▽

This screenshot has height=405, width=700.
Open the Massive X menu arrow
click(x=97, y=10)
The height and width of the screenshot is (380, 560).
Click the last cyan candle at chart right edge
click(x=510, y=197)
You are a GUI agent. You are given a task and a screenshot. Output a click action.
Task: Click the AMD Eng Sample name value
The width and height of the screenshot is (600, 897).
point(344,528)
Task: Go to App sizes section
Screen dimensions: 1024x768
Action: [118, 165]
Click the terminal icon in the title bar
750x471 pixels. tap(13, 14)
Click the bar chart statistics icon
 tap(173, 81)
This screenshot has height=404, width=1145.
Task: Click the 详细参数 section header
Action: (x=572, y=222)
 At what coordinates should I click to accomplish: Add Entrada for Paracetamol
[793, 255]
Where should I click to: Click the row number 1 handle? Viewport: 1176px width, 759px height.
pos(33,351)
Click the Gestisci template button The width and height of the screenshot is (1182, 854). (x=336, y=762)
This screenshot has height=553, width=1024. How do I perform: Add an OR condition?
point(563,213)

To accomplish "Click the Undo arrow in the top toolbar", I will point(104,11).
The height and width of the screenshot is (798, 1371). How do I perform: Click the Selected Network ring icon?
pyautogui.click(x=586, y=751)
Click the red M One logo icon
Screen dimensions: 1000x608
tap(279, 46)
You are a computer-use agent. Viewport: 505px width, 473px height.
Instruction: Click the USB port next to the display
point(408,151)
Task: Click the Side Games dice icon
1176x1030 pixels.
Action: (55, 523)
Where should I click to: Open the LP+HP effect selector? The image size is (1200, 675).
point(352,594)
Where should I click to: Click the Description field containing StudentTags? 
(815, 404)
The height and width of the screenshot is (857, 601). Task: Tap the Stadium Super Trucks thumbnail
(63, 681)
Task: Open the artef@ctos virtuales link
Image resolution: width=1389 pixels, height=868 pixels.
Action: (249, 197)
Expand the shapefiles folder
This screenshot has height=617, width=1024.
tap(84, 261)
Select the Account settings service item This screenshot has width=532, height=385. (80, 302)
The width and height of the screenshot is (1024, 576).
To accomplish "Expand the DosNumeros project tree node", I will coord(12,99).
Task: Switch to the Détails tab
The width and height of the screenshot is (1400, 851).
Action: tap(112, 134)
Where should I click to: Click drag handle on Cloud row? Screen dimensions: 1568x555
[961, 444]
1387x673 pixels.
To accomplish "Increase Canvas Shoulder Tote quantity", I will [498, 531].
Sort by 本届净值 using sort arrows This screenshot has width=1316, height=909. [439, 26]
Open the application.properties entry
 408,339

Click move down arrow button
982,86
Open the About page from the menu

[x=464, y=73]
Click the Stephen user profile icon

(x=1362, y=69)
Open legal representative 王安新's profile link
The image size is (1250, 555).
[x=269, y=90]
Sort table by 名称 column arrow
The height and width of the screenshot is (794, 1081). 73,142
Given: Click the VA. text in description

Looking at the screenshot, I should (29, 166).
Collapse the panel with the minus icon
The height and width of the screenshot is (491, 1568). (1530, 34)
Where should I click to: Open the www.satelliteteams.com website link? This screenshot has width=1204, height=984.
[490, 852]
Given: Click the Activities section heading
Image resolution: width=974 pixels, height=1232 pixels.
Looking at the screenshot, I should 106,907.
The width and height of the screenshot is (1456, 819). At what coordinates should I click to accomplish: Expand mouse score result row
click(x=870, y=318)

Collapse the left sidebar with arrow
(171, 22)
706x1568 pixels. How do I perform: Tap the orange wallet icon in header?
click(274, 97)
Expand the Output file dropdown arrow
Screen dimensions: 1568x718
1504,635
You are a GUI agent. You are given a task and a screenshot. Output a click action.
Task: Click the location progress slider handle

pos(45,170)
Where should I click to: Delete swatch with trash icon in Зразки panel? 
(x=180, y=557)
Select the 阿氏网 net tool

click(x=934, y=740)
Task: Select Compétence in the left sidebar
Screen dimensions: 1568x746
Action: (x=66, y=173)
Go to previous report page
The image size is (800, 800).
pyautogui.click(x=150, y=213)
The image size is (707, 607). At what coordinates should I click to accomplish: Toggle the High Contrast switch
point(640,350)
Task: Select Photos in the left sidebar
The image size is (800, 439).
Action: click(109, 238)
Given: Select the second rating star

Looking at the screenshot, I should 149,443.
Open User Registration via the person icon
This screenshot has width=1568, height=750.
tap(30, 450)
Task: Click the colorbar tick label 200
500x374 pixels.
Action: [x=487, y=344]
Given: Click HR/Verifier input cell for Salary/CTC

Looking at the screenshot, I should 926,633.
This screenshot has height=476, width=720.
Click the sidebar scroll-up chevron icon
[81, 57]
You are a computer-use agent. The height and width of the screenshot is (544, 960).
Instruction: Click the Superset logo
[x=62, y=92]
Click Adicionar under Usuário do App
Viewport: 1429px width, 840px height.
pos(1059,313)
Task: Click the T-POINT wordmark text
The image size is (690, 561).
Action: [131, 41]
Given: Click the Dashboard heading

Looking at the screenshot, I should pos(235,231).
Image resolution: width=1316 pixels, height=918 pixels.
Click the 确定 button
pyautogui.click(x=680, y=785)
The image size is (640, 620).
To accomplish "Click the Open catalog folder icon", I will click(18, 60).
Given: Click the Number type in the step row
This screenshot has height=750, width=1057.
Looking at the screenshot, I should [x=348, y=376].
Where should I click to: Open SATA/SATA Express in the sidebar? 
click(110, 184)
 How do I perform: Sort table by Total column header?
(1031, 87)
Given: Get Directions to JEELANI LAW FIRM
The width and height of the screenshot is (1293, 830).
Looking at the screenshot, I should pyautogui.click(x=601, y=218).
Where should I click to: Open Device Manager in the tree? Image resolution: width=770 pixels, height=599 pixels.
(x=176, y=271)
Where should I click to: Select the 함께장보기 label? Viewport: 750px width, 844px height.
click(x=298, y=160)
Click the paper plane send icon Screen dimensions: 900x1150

△

### WORK TO COMPLETE
Retype all of the material above with every character intact.

### TASK RESPONSE
This screenshot has height=405, width=700.
Open the Massive X menu arrow
click(x=97, y=10)
The height and width of the screenshot is (380, 560).
Click the last cyan candle at chart right edge
click(x=510, y=197)
You are a GUI agent. You are given a task and a screenshot. Output a click action.
Task: Click the AMD Eng Sample name value
The width and height of the screenshot is (600, 897).
point(344,528)
Task: Go to App sizes section
Screen dimensions: 1024x768
Action: [118, 165]
Click the terminal icon in the title bar
750x471 pixels. tap(13, 14)
Click the bar chart statistics icon
 tap(173, 81)
This screenshot has height=404, width=1145.
Task: Click the 详细参数 section header
Action: (x=572, y=222)
 At what coordinates should I click to accomplish: Add Entrada for Paracetamol
[793, 255]
Where should I click to: Click the row number 1 handle? Viewport: 1176px width, 759px height.
pos(33,351)
Click the Gestisci template button The width and height of the screenshot is (1182, 854). (x=336, y=762)
This screenshot has height=553, width=1024. How do I perform: Add an OR condition?
point(563,213)

To accomplish "Click the Undo arrow in the top toolbar", I will point(104,11).
The height and width of the screenshot is (798, 1371). How do I perform: Click the Selected Network ring icon?
pyautogui.click(x=586, y=751)
Click the red M One logo icon
Screen dimensions: 1000x608
tap(279, 46)
You are a computer-use agent. Viewport: 505px width, 473px height.
Instruction: Click the USB port next to the display
point(408,151)
Task: Click the Side Games dice icon
1176x1030 pixels.
Action: (55, 523)
Where should I click to: Open the LP+HP effect selector? The image size is (1200, 675).
point(352,594)
Where should I click to: Click the Description field containing StudentTags? 
(815, 404)
The height and width of the screenshot is (857, 601). Task: Tap the Stadium Super Trucks thumbnail
(63, 681)
Task: Open the artef@ctos virtuales link
Image resolution: width=1389 pixels, height=868 pixels.
Action: (249, 197)
Expand the shapefiles folder
This screenshot has height=617, width=1024.
tap(84, 261)
Select the Account settings service item This screenshot has width=532, height=385. (80, 302)
The width and height of the screenshot is (1024, 576).
To accomplish "Expand the DosNumeros project tree node", I will coord(12,99).
Task: Switch to the Détails tab
The width and height of the screenshot is (1400, 851).
Action: tap(112, 134)
Where should I click to: Click drag handle on Cloud row? Screen dimensions: 1568x555
[961, 444]
1387x673 pixels.
To accomplish "Increase Canvas Shoulder Tote quantity", I will [498, 531].
Sort by 本届净值 using sort arrows This screenshot has width=1316, height=909. [439, 26]
Open the application.properties entry
 408,339

Click move down arrow button
982,86
Open the About page from the menu

[x=464, y=73]
Click the Stephen user profile icon

(x=1362, y=69)
Open legal representative 王安新's profile link
The image size is (1250, 555).
[x=269, y=90]
Sort table by 名称 column arrow
The height and width of the screenshot is (794, 1081). 73,142
Given: Click the VA. text in description

Looking at the screenshot, I should (29, 166).
Collapse the panel with the minus icon
The height and width of the screenshot is (491, 1568). (1530, 34)
Where should I click to: Open the www.satelliteteams.com website link? This screenshot has width=1204, height=984.
[490, 852]
Given: Click the Activities section heading
Image resolution: width=974 pixels, height=1232 pixels.
Looking at the screenshot, I should 106,907.
The width and height of the screenshot is (1456, 819). At what coordinates should I click to accomplish: Expand mouse score result row
click(x=870, y=318)

Collapse the left sidebar with arrow
(171, 22)
706x1568 pixels. How do I perform: Tap the orange wallet icon in header?
click(274, 97)
Expand the Output file dropdown arrow
Screen dimensions: 1568x718
1504,635
You are a GUI agent. You are given a task and a screenshot. Output a click action.
Task: Click the location progress slider handle

pos(45,170)
Where should I click to: Delete swatch with trash icon in Зразки panel? 
(x=180, y=557)
Select the 阿氏网 net tool

click(x=934, y=740)
Task: Select Compétence in the left sidebar
Screen dimensions: 1568x746
Action: (x=66, y=173)
Go to previous report page
The image size is (800, 800).
pyautogui.click(x=150, y=213)
The image size is (707, 607). At what coordinates should I click to accomplish: Toggle the High Contrast switch
point(640,350)
Task: Select Photos in the left sidebar
The image size is (800, 439).
Action: click(109, 238)
Given: Select the second rating star

Looking at the screenshot, I should 149,443.
Open User Registration via the person icon
This screenshot has width=1568, height=750.
tap(30, 450)
Task: Click the colorbar tick label 200
500x374 pixels.
Action: [x=487, y=344]
Given: Click HR/Verifier input cell for Salary/CTC

Looking at the screenshot, I should 926,633.
This screenshot has height=476, width=720.
Click the sidebar scroll-up chevron icon
[81, 57]
You are a computer-use agent. The height and width of the screenshot is (544, 960).
Instruction: Click the Superset logo
[x=62, y=92]
Click Adicionar under Usuário do App
Viewport: 1429px width, 840px height.
pos(1059,313)
Task: Click the T-POINT wordmark text
The image size is (690, 561).
Action: [131, 41]
Given: Click the Dashboard heading

Looking at the screenshot, I should pos(235,231).
Image resolution: width=1316 pixels, height=918 pixels.
Click the 确定 button
pyautogui.click(x=680, y=785)
The image size is (640, 620).
To accomplish "Click the Open catalog folder icon", I will click(18, 60).
Given: Click the Number type in the step row
This screenshot has height=750, width=1057.
Looking at the screenshot, I should [x=348, y=376].
Where should I click to: Open SATA/SATA Express in the sidebar? 
click(110, 184)
 How do I perform: Sort table by Total column header?
(1031, 87)
Given: Get Directions to JEELANI LAW FIRM
The width and height of the screenshot is (1293, 830).
Looking at the screenshot, I should pyautogui.click(x=601, y=218).
Where should I click to: Open Device Manager in the tree? Image resolution: width=770 pixels, height=599 pixels.
(x=176, y=271)
Where should I click to: Select the 함께장보기 label? Viewport: 750px width, 844px height.
click(x=298, y=160)
Click the paper plane send icon Screen dimensions: 900x1150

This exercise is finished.